Decision systems and e-Service intelligence
Electronic Services (e-services) offer great opportunities and challenges for many areas, such as business, commerce, marketing, finance, and education. It involves various online service delivery systems and applications including e-government, e-commerce, e-business, and e-learning. E-services is currently developing its next stage for emphasizing intelligent presentation of web content, intelligent online services, personalized support, and direct user participation in organizational decision-making processes. E-service intelligence, an integration of intelligence technologies and e-services, has been right now identified as a new direction and next stage of e-services. Intelligent online services will provide with much higher quality information, personalized recommendation, intelligent decision support, and more integrated seamless link services. Moreover, they will make e-service evolve into knowledge management services and become adaptive, personalized, proactive and accessible from a broader variety of devices.

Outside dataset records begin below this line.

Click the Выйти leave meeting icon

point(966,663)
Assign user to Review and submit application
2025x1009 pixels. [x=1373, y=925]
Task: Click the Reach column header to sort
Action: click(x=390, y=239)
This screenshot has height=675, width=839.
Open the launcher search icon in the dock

Innovation and technology research
Research topics of interest in the Innovation and Enterprise Research Laboratory for 2009 and 2010 include, but are not limited to:
- Innovation, IT & the Law
- Business Strategy
- Cognitive Systems
- Decision Making and Risk Management
- Global Business
- Strategic Management
- Knowledge Management
- Logic-based Artificial Intelligence
- Strategic Business Innovation & Collaboration
- Innovation Management
Interaction design and work practice
Interaction design is an emerging area of design research and practice that is concerned with those aspects of the design of interactive technology that shape people's experience when they use the technology. It is the design of the potentials for possible action by real, living people when they use information and communications technologies to support, mediate and/or enable their activities in some way.
Our starting point for the design of any technology for human use is the recognition that all human action is embodied, situated and social. An understanding of actual human practice is basic to our research and this is reflected in the design of our projects and in the interdisciplinary approaches, techniques and methodologies we use. This is the lab where human-computer interaction (HCI) and usability design research is done.

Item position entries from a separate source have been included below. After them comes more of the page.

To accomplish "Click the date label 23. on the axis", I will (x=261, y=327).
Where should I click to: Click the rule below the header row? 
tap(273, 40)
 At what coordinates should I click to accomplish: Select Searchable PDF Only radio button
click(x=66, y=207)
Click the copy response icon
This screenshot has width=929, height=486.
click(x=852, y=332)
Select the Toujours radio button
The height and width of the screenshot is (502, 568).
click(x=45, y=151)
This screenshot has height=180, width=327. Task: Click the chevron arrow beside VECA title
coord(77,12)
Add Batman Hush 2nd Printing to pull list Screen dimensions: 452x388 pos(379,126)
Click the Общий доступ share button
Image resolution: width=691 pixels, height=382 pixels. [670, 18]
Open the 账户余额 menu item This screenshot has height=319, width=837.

The overall aim of requirements engineering research at UTS is to provide a detailed and rigorous understanding of the diverse and multi-disciplinary issues and challenges that people face in elicitation, modelling, specification, validation and management of requirements. Also, to develop sophisticated methodologies, techniques and tools, supporting both user and developer views, which embrace technical and cognitive aspects of both domain and user modelling in requirements engineering.
We are interested in novel methodologies, methods, frameworks, algorithms and models for mining new data types and pattern types, including but not limited to Activity Mining, Combined Mining, Domain Driven Data Mining, Dynamic Mining, Innovative Associations, Kernel Methods, Multi-Data Source Discovery, Missing Data Imputation, Support Vector Machine, Sequence Mining, Multi-Time Series, and Visual Pattern Analysis in data such as social security data, market microstructure data, sequential and time-series data.
Creativity and Cognition
The nature of individual and collaborative creative processes. Changes to practice and modes of learning. Research into the psychological and social processes of creativity and the impact on them of digital media developments.

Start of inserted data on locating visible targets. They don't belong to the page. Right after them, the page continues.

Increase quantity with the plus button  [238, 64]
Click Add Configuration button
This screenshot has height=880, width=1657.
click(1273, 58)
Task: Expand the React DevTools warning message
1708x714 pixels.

Algorithmic and evolutionary art. Media integration. Research into generative art, both visual and sonic, and into the cellular automata and logics that enable their creation.
Virtual, augmented and physical spaces and cybernetic art systems involving physical participation and interaction. Technology enhanced and enabled performance. Research into interactive art systems in physical spaces and distributed interactive spaces and into the technology of such systems.
Digital and interactive new media. Internet enabled and enhanced creative communities. Computer game development as entertainment, training, visualisation and interactive art. Research into emerging digital technologies and their impact for creative practice and creative communities.
Object technology and applications
Today's businesses, large and small, rely heavily on computers and computer programs (software). Highly reliable business systems are based on a still relatively new approach to developing software known as object technology. A well-defined strategy for using object technology has been shown to give competitive advantage in a wide range of businesses, including airline reservations, banking, stock markets and freight handling.
The knowledge infrastructure lab aims to use knowledge as the infrastructure to support decision making. We do that in a number of ways some of which are using agent technology to support e-Markets; by assisting clinicians and biologists in cancer diagnosis and treatment; and in development of new languages to support pattern matching. Our work includes the Bio group that uses knowledge to support decisions in medical and the biological domain, the e-Markets Group that focuses on supporting e-Markets and financial decision making and the Languages group that focuses on supporting smart data mining and knowledge representation through language design and type theory.